Como puede verse, el fandango está integrado a la vida cotidiana en el sur de Veracruz, y  su población es una entusiasta participante en los festejos de sus fiestas patronales; pero casi siempre se ha desarrollado en un ámbito local, intimista, con invitación a los jaraneros y bailadores de los poblados cercanos. Pero fue en Tlacotalpan, a fin de los años setenta, cuando la celebración de la Candelaria eran la feria, los toros y los fandangos, que algunos músicos e instituciones organizan “concursos” de jaraneros y decimistas pero, ante las protestas por los resultados, para el tercer año se decidió cambiar el formato al de “festival”, y finalmente al de “encuentro”, lo que proyectó a Tlacotalpan y al son jarocho al ámbito nacional. Desde sus inicios, la sede del Encuentro de Jaraneros es la hermosa Plaza Doña Martha, que data de la época del virreinato; en ese entonces llamada Plazuela de Plateros. Durante la Independencia se convierte en la Plaza Matamoros, pero su actual nombre lo debe a doña Martha Tejedor de Chelesque, distinguida dama que dedicó sus tardes y gran parte de su tiempo a arreglar la plaza con plantas, colocar farolas y pintar sus bancas. Así, el pueblo comenzó a llamarla Plazuela de Doña Martha. Actualmente, es el destacado grupo de son jarocho local Siquisirí el encargado de organizar los encuentros. 

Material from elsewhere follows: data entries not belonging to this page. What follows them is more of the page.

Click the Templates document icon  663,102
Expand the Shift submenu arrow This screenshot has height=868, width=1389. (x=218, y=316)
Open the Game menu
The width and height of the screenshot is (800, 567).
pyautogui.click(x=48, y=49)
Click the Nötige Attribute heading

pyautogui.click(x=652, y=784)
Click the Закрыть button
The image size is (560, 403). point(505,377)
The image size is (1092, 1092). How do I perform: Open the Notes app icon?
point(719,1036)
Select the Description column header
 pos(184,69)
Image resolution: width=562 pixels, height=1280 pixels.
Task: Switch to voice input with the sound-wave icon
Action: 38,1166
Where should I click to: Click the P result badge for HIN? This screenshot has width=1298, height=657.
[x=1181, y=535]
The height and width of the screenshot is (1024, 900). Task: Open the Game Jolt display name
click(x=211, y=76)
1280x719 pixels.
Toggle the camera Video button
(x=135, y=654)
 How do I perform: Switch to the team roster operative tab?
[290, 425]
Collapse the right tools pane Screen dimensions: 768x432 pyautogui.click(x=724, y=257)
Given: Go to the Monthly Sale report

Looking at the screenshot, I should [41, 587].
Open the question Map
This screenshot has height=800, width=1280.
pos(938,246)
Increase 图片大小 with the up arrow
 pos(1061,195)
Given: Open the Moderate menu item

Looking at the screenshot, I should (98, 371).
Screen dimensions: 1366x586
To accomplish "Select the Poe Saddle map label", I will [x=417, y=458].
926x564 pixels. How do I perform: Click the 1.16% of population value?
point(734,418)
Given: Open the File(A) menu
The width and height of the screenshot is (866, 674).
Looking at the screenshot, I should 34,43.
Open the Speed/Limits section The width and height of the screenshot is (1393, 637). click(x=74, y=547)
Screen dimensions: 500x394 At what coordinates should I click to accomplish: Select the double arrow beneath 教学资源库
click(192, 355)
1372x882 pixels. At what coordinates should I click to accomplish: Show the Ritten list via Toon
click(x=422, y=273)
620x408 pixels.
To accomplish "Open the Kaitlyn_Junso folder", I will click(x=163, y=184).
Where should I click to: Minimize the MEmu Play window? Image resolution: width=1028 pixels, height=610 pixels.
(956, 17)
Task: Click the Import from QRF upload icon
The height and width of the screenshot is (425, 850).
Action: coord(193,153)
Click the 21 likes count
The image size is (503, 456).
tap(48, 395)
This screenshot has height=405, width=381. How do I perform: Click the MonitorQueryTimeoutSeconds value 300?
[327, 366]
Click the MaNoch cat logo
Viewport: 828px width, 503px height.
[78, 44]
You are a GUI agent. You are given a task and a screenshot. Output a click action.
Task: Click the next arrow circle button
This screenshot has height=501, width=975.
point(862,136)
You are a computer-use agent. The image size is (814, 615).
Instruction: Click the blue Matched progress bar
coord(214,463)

Sin duda, el Encuentro de Jaraneros de Tlacotalpan ha sido muy importante en la popularización del son jarocho, propiciando los encuentros en otras localidades del sur de Veracruz y que haya fandangos en diversas ciudades de México; que este presente en las comunidades chicanas de Estados Unidos, en búsqueda de identidad. Además, es valorado y reconocido cada vez más por las facultades de música, donde se imparten talleres. Sin duda, esta música es la más vigorosa de las músicas regionales de nuestro país, y el Encuentro de Jaraneros de Tlacotalpan es la vitrina que nos muestra lo que está sucediendo con esta música. Imagine, paciente lector, mi sorpresa cuando en un encuentro un grupo argentino presentó su disco de son jarocho tradicional. Debemos, como buenos veracruzanos, conocer y respetar el legado cultural que nos ha sido heredado. Asistamos con alegría a las próximas fiestas de la Candelaria, a disfrutar del XXXV Encuentro de Jaraneros y Decimistas.